::: Estratto del documento

Perchè Neverwinter è una traduzione migliore di Verdinverno
L'altra sera però la discussione al tavolo si è accesa perchè ho scoperto che una persona aveva un punto di vista completamente diverso dal mio sull'argomento. La cosa che però mi è spiaciuta è non essere riuscito a spiegargli chiaramente il motivo per cui consideravo la traduzione sbagliata.
Partiamo dal presupposto che in generale possiamo avere opinioni diverse sulla qualità della traduzione e che in certi casi non c'è un buon modo per trasporre qualcosa da un linguaggio all'altro.
I nomi in particolare sono qualcosa che risultano sempre difficili da tradurre. Purtroppo non c'è una regola generale. Possiamo però fare riferimento a questi testi in particolare:
- Salmon, Laura, Teoria della traduzione (link)
- Diadori, P., Tradurre: una prospettiva interculturale (link)
- Umberto Eco, Dire quasi la stessa cosa (link)
Ciò che emerge da questi testi è che la traduzione deve essere impostata in base al lettore destinatario dell'opera e deve mantenere il corretto equilibrio tra omologazione e estraniamento, oltre che allo stile dell'opera.
Faccio alcuni esempi esplicativi:
- Schneewittchen diventa Biancaneve perché il lettore di destinazione sono i bambini;
- Paul e Max vivono in America diventano Paolo e Massimo vivono in America, questa omologazione parziale (poteva essere tradotto con Paolo e Massimo vivono in Italia...) crea un effetto incongruente perché il contesto è realistico;
- New York City si traduce in New York (perché per un italiano si sta parlando della città), New York si traduce con lo stato di New York (perché in italiano New York non rappresenta lo stato).
Nel nostro caso, l'utenza non sono i bambini così piccoli da aver bisogno di un adulto che legga loro il testo. Il pubblico di riferimento è composto da giovani e adulti (e diversamente giovani, tipo me).
Per questa ragione non è necessario tradurre i nomi di partenza.
Dal punto di vista dell’omologazione, si potrebbe trovare un appiglio per tradurre i nomi: in un fantasy, che è già uno spazio “altro” e immaginario, adattare i nomi alla lingua del lettore non creerebbe le stonature culturali che invece si avrebbero in un testo realistico.
Infine, lo stile dell'opera è un fantasy epico, per cui non è corretto tradurre i nomi perché porterebbe al mondo delle fiabe perdendo il suo tenore epico.

::::::
::: Dati

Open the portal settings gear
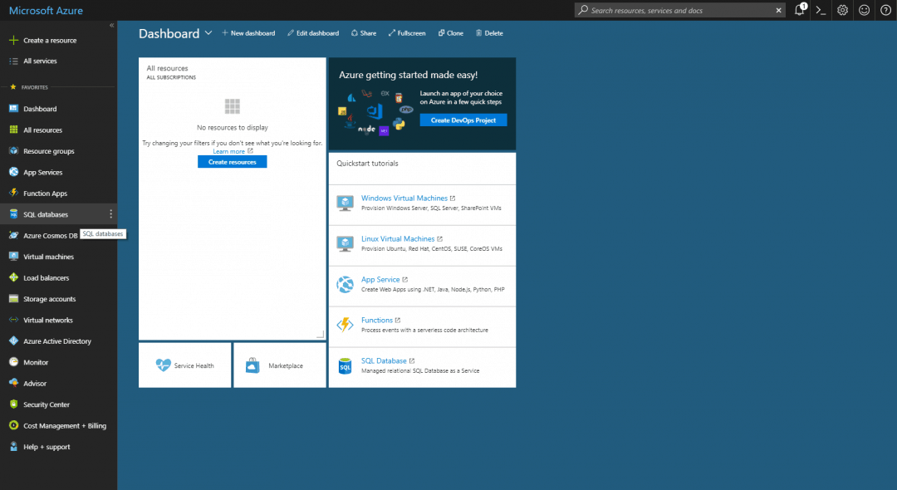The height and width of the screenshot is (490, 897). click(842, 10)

::::::
::: Dati

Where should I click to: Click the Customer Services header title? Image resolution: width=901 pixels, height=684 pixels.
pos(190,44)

::::::

_Consegna_: Prosegui l'articolo sulla traduzione di Neverwinter a partire dall'ultima frase riportata.

_Risposta all'esercizio_:
Tirando le somme, l'omologazione resta l’unico possibile motivo a favore della traduzione. Gli altri due elementi — il pubblico di riferimento (non bambini piccoli, ma lettori in grado di cogliere o apprezzare l’esotismo del nome originale) e lo stile epico dell’opera — vanno chiaramente nella direzione opposta: mantenere i nomi come sono, perché rendono meglio l’atmosfera e il tono del mondo creato.
Quindi possiamo sicuramente bocciare Verdinverno.
Possiamo anche promuovere Neverwinter perché normalmente quando l'opera non è legata all'infanzia si lasciano i nomi come sono.
Fermo restando che il testo di partenza è in lingua americana e che ritengo che la maggioranza dei lettori abbia sufficienti competenze per riuscire a tradurre dall'inglese (suona strano che giovani italiani nel 2025 non sappiano l'inglese base per riconoscere i termini never = mai e winter = inverno), mi sono anche chiesto, come si potrebbe tradurre mantenendo il tono epico (che si perde con Grande Inverno — anzi, no scusate, Verdinverno).
Quello che possiamo fare è chiederci in che modo gli autori di fantasy epico italiani approcciano i nomi dei luoghi.
- Licia Troisi: Salazar, Laodamea, Makrat, Seferdi la Bianca, Narbet, Assa (Cronache del Mondo Emerso)
- Simone Laudiero: Cartavel, Sarmora (Gli eroi perduti)
- Mattia Manfredonia: Cliffmouth, Krakenfalls (le notti di Cliffmouth)
- Max Peronti: Alkum, Silvcyt (Omega. L'armata dei ribelli)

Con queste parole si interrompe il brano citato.